• **PROBLEM**
The lines from the start of the records through the one containing "Given: Uncheck Allow Nulls for minit column" are to be restated word for word; please include both ends.

• **SOURCE DATA**
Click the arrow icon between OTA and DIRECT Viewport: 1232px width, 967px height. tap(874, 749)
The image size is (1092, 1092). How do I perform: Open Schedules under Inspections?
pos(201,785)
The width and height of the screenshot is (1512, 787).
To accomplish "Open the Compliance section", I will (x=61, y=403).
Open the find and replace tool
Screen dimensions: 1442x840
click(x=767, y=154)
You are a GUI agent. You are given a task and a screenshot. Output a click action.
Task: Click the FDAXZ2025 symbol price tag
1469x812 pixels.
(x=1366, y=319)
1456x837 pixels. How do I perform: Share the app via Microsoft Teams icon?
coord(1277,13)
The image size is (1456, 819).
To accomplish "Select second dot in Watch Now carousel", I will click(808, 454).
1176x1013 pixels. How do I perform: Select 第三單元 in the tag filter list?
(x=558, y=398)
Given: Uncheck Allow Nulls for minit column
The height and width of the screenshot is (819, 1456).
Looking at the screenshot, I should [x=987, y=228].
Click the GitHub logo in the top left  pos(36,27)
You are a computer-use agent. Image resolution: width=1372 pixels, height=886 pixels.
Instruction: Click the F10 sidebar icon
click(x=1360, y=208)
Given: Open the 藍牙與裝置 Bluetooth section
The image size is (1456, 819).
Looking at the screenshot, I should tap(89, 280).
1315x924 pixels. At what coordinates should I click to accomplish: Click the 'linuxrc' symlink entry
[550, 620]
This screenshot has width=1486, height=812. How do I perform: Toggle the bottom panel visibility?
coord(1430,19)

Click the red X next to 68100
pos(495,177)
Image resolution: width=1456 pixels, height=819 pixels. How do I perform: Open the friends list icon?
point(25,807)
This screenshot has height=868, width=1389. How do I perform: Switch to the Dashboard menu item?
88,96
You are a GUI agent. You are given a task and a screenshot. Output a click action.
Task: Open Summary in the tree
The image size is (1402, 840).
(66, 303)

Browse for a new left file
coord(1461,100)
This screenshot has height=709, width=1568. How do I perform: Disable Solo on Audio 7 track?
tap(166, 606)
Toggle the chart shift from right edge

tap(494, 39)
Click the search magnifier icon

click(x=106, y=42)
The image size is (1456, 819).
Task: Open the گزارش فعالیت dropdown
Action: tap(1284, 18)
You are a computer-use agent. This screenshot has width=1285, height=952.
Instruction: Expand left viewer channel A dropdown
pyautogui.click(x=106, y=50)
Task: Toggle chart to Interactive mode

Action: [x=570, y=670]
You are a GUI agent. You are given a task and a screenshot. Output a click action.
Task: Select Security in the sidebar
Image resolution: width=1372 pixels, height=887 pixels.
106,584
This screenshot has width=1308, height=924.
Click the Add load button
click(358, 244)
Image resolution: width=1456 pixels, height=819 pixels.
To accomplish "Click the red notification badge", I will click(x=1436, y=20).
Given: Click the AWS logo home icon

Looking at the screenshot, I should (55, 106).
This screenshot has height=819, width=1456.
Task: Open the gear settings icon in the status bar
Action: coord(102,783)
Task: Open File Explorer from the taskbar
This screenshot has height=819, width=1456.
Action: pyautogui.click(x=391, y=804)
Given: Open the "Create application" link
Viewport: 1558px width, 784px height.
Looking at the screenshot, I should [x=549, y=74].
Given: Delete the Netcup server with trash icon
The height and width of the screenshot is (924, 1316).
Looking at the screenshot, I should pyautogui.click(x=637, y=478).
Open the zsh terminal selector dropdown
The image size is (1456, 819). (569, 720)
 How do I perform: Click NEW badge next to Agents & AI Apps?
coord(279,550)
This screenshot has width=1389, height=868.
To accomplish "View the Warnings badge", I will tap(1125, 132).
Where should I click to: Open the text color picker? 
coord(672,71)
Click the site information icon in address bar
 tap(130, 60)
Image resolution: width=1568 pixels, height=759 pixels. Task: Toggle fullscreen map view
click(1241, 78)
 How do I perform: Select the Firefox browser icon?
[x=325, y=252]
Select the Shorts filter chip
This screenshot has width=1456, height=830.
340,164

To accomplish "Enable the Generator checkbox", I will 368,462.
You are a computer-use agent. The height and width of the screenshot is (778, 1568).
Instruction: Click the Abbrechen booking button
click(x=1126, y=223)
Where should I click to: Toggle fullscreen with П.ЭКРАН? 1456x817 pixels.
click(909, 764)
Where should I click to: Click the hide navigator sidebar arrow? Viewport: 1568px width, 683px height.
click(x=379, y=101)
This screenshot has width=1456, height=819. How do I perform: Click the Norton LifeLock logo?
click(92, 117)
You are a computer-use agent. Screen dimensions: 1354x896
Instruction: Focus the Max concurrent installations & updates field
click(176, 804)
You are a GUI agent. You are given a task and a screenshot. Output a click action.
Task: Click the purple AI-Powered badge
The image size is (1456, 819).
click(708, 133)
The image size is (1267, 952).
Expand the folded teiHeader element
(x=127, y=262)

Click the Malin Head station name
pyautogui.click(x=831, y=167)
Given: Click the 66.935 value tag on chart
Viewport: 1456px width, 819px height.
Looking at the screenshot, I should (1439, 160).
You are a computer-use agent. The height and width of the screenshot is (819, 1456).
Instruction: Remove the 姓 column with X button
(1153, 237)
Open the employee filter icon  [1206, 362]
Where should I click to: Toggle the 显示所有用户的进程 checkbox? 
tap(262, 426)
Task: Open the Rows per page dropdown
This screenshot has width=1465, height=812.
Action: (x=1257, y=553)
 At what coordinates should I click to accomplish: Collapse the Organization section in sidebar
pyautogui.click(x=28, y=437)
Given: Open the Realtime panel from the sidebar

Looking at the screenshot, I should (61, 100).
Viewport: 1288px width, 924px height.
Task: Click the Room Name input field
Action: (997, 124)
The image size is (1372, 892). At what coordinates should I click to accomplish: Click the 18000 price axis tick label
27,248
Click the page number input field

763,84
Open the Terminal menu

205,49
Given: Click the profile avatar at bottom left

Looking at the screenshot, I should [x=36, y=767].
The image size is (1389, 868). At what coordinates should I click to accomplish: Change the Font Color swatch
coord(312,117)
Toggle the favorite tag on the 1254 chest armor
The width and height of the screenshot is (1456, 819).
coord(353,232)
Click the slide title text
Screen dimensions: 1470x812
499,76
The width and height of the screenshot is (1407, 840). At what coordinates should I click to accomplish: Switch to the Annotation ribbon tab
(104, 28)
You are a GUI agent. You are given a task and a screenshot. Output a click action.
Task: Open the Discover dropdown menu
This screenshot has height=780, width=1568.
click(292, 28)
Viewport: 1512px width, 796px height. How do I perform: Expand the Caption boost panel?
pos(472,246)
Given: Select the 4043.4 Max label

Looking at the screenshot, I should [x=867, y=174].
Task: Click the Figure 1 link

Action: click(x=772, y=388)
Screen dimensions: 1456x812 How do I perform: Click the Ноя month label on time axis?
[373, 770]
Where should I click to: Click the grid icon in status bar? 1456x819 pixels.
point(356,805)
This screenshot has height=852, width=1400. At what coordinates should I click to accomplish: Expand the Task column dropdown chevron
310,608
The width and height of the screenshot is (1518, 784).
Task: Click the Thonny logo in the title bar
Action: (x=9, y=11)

• **ANSWER BOX**
Click the arrow icon between OTA and DIRECT Viewport: 1232px width, 967px height. tap(874, 749)
The image size is (1092, 1092). How do I perform: Open Schedules under Inspections?
pos(201,785)
The width and height of the screenshot is (1512, 787).
To accomplish "Open the Compliance section", I will (x=61, y=403).
Open the find and replace tool
Screen dimensions: 1442x840
click(x=767, y=154)
You are a GUI agent. You are given a task and a screenshot. Output a click action.
Task: Click the FDAXZ2025 symbol price tag
1469x812 pixels.
(x=1366, y=319)
1456x837 pixels. How do I perform: Share the app via Microsoft Teams icon?
coord(1277,13)
The image size is (1456, 819).
To accomplish "Select second dot in Watch Now carousel", I will click(808, 454).
1176x1013 pixels. How do I perform: Select 第三單元 in the tag filter list?
(x=558, y=398)
Given: Uncheck Allow Nulls for minit column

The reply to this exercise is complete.